Cassazione civile Sez. II sentenza n. 15105 del 22 novembre 2000

Testo massima n. 1

La norma di cui all’art. 727, comma primo, c.c. secondo la quale in sede di divisione le quote da assegnare ai condividenti devono comprendere una quantità di beni di uguale natura e qualità in proporzione all’entità di ciascuna quota, non stabilisce principi inderogabili, ma segna solo un indirizzo di massima dal quale il giudice può discostarsi non solo nelle ipotesi espressamente previste, [ artt. 710 e 722 c.c. ], ma anche quando la rigorosa applicazione della stessa verrebbe a risolversi in un pregiudizio del diritto dei condividenti di conseguire una porzione di valori proporzionalmente corrispondente a quella spettante singolarmente sulla massa, come potrebbe verificarsi specialmente nell’ipotesi di disuguaglianza delle quote.

Testo massima n. 2

Nella divisione ereditaria non si richiede necessariamente in sede di formazione delle porzioni una assoluta omogeneità delle stesse, ben potendo nell’ambito di ciascuna categoria di beni immobili, mobili e crediti da dividere, taluni di essi essere assegnati per l’intero ad una quota ed altri, sempre per l’intero, ad altra quota, salvi i necessari conguagli, giacché il diritto dei condividenti ad una porzione in natura di ciascuna delle categorie di beni in comunione non consiste nella realizzazione di un frazionamento quotistico delle singole entità appartenenti alla stessa categoria, ma nella proporzionale divisione dei beni compresi nelle tre categorie degli immobili, mobili e crediti dovendo evitarsi un eccessivo frazionamento dei cespiti in comunione che comporti pregiudizi al diritto preminente dei coeredi e dei condividenti in genere di ottenere in sede di divisione una porzione di valore proporzionalmente corrispondente a quello della massa ereditaria, o comunque del complesso da dividere.
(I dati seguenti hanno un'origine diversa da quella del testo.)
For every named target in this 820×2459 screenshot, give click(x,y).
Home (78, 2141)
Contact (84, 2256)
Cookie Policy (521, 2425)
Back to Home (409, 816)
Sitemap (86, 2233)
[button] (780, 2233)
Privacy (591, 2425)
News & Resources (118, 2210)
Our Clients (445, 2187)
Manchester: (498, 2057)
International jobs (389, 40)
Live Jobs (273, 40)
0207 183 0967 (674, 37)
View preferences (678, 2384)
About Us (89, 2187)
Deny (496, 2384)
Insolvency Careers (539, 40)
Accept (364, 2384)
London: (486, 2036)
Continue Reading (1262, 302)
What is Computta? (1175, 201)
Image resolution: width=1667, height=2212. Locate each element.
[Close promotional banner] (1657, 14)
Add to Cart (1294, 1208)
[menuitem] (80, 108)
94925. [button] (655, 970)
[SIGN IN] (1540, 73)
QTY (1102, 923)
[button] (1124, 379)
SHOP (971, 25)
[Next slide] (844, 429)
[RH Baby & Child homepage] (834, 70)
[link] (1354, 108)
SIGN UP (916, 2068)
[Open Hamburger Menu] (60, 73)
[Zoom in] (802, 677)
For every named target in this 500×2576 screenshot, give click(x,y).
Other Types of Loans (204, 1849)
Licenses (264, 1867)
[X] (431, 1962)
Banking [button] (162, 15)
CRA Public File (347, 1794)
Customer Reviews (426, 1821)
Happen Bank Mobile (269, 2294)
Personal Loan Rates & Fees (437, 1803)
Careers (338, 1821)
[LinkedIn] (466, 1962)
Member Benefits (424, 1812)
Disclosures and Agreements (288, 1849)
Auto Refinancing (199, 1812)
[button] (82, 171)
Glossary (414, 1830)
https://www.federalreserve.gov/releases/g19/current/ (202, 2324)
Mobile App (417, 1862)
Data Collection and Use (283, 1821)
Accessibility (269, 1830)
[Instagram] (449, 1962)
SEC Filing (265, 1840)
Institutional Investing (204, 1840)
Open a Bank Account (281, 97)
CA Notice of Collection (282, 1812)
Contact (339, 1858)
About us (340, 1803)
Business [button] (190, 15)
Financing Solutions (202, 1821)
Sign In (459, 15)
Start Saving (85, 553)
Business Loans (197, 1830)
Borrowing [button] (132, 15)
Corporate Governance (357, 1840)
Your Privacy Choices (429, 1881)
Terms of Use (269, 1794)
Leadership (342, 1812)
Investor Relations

Pertanto, nell’ipotesi in cui nel patrimonio comune vi siano più immobili da dividere, il giudice del merito deve accertare se l’anzidetto diritto del condividente sia meglio soddisfatto attraverso il frazionamento delle singole entità immobiliari oppure attraverso l’assegnazione di interi immobili ad ogni condividente, salvo conguaglio.